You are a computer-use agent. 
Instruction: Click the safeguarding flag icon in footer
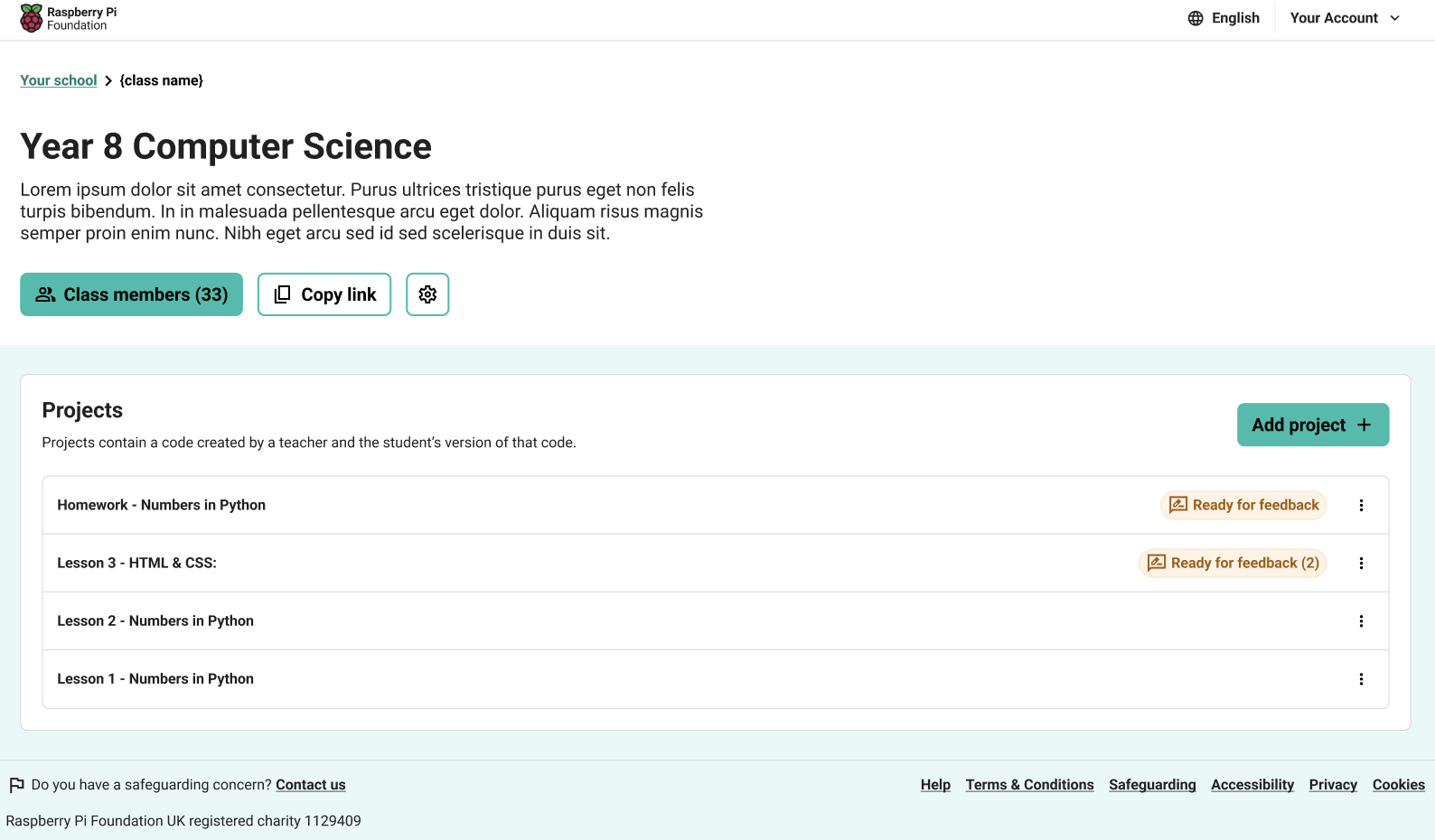pos(16,785)
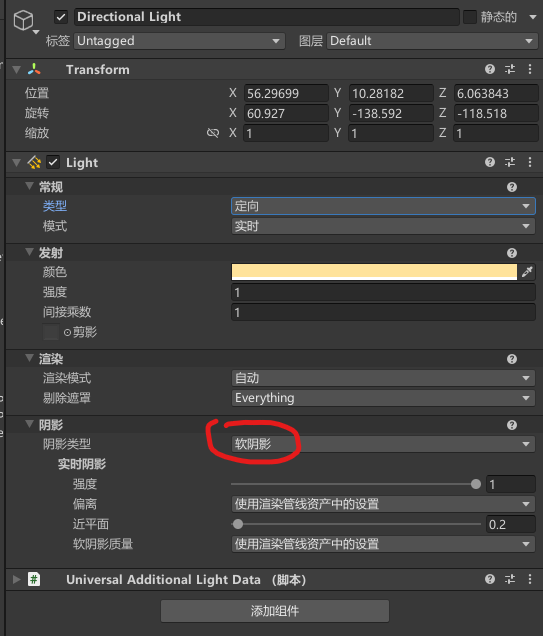Screen dimensions: 543x636
Task: Open Universal Additional Light Data presets icon
Action: pos(510,579)
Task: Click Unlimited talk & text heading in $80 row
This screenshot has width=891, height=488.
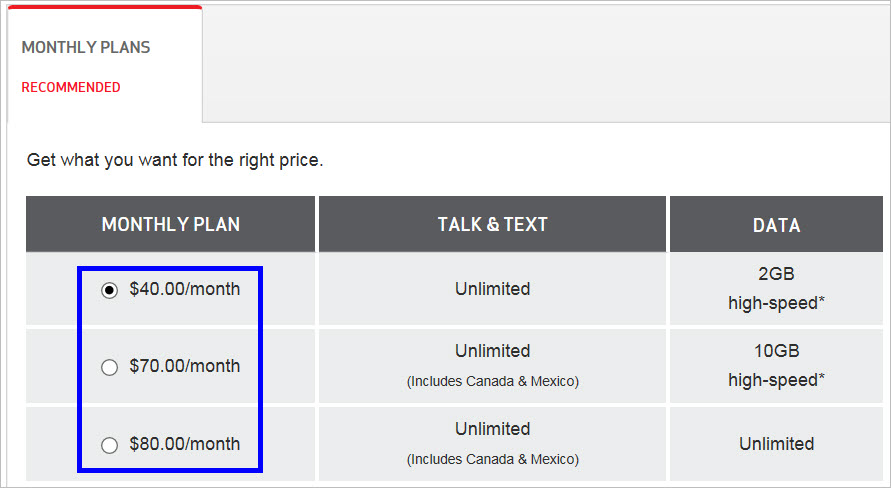Action: click(x=492, y=429)
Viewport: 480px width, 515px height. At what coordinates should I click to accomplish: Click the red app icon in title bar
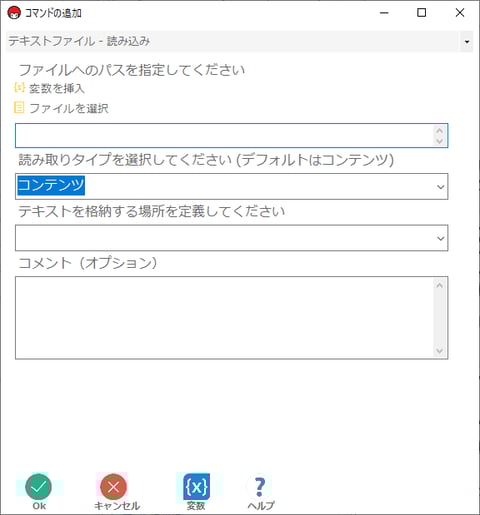tap(14, 13)
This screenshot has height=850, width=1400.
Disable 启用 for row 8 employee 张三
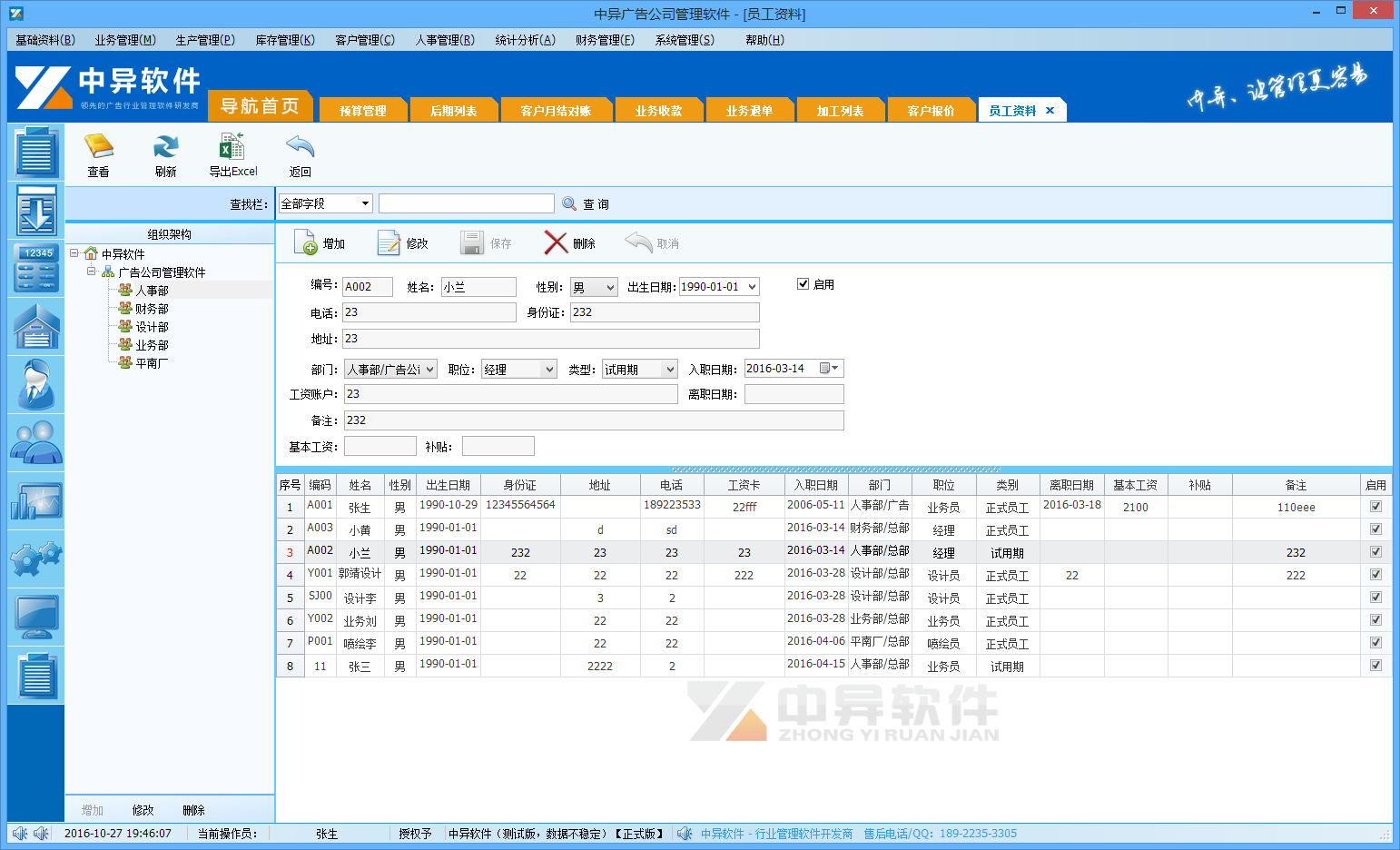1375,665
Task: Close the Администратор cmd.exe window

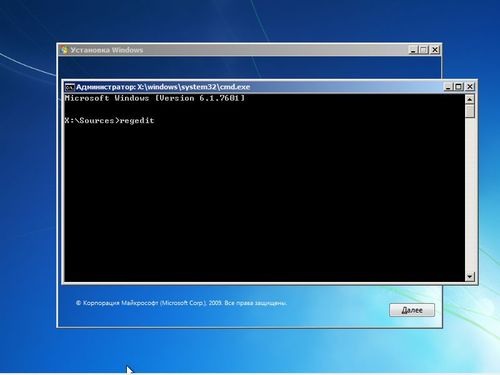Action: pyautogui.click(x=470, y=87)
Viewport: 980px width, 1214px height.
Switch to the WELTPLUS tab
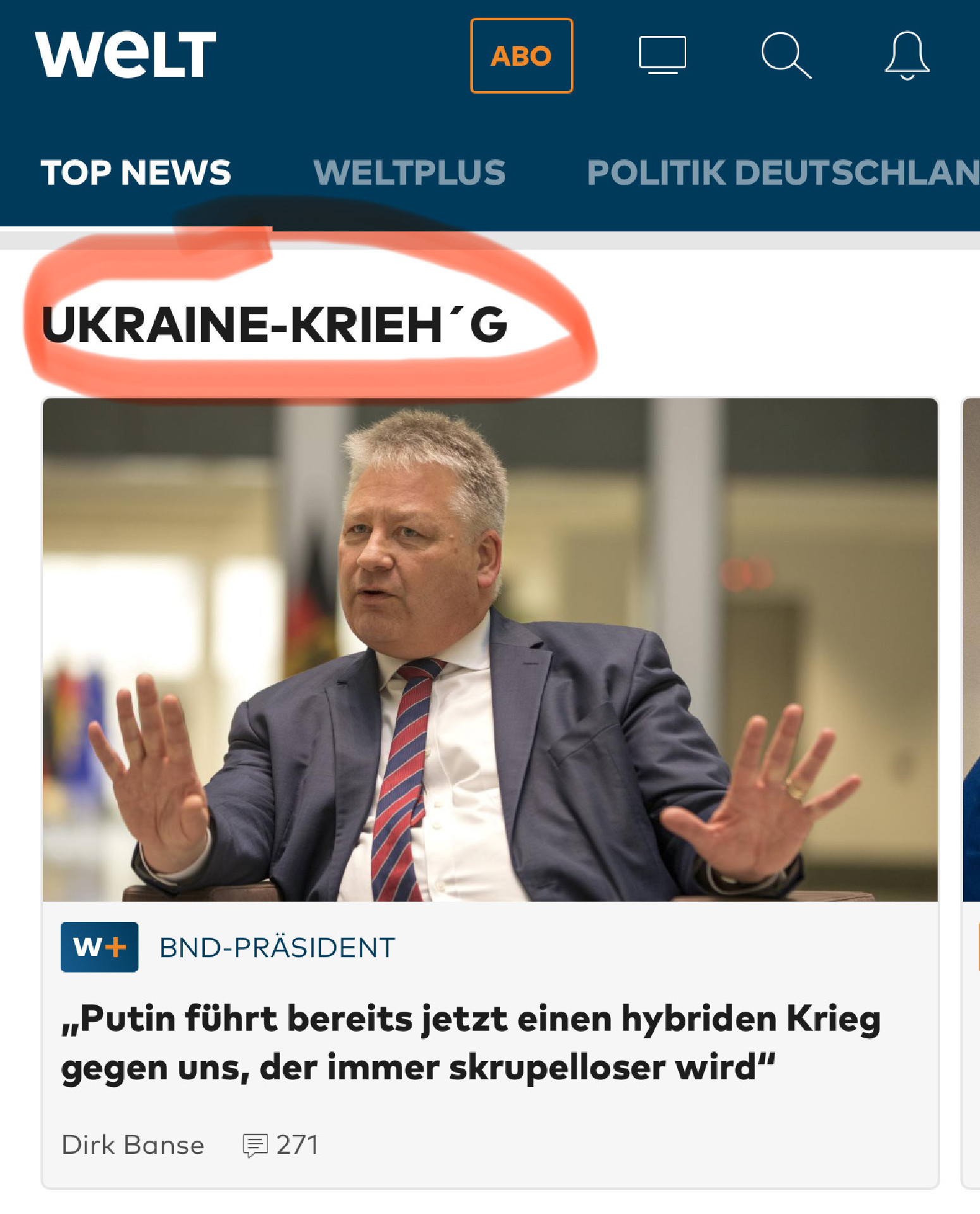click(410, 172)
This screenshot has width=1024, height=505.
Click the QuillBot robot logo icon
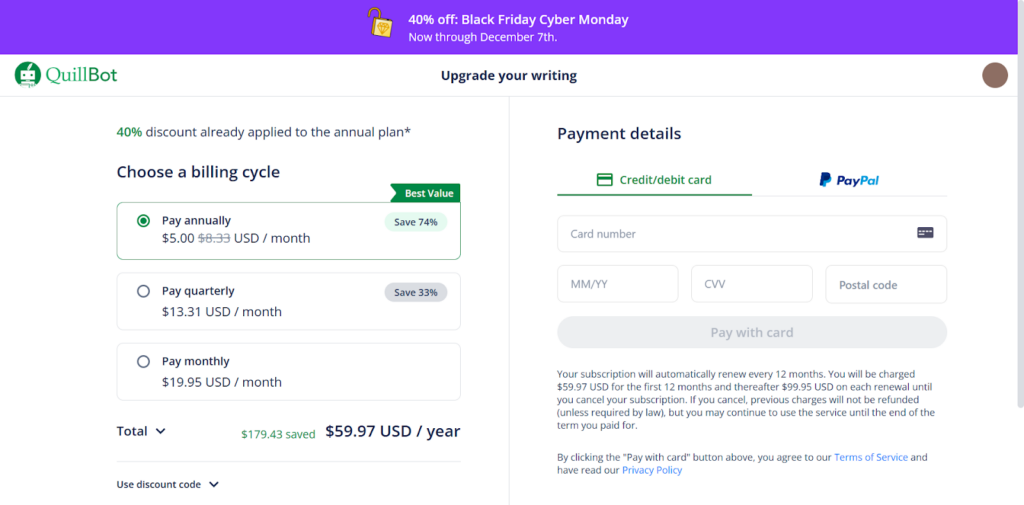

· · ·

- _What is required_: Repeat the data word for word, minus any pictures.

- _Finished task_:
You are a computer-use agent. 
Instruction: Click the safeguarding flag icon in footer
pos(16,785)
Screen dimensions: 543x636
Task: Open Universal Additional Light Data presets icon
Action: pos(510,579)
Task: Click Unlimited talk & text heading in $80 row
This screenshot has width=891, height=488.
Action: click(x=492, y=429)
Viewport: 480px width, 515px height. At what coordinates should I click to accomplish: Click the red app icon in title bar
tap(14, 13)
This screenshot has height=850, width=1400.
Disable 启用 for row 8 employee 张三
1375,665
Task: Close the Администратор cmd.exe window

Action: pyautogui.click(x=470, y=87)
Viewport: 980px width, 1214px height.
Switch to the WELTPLUS tab
click(410, 172)
This screenshot has width=1024, height=505.
Click the QuillBot robot logo icon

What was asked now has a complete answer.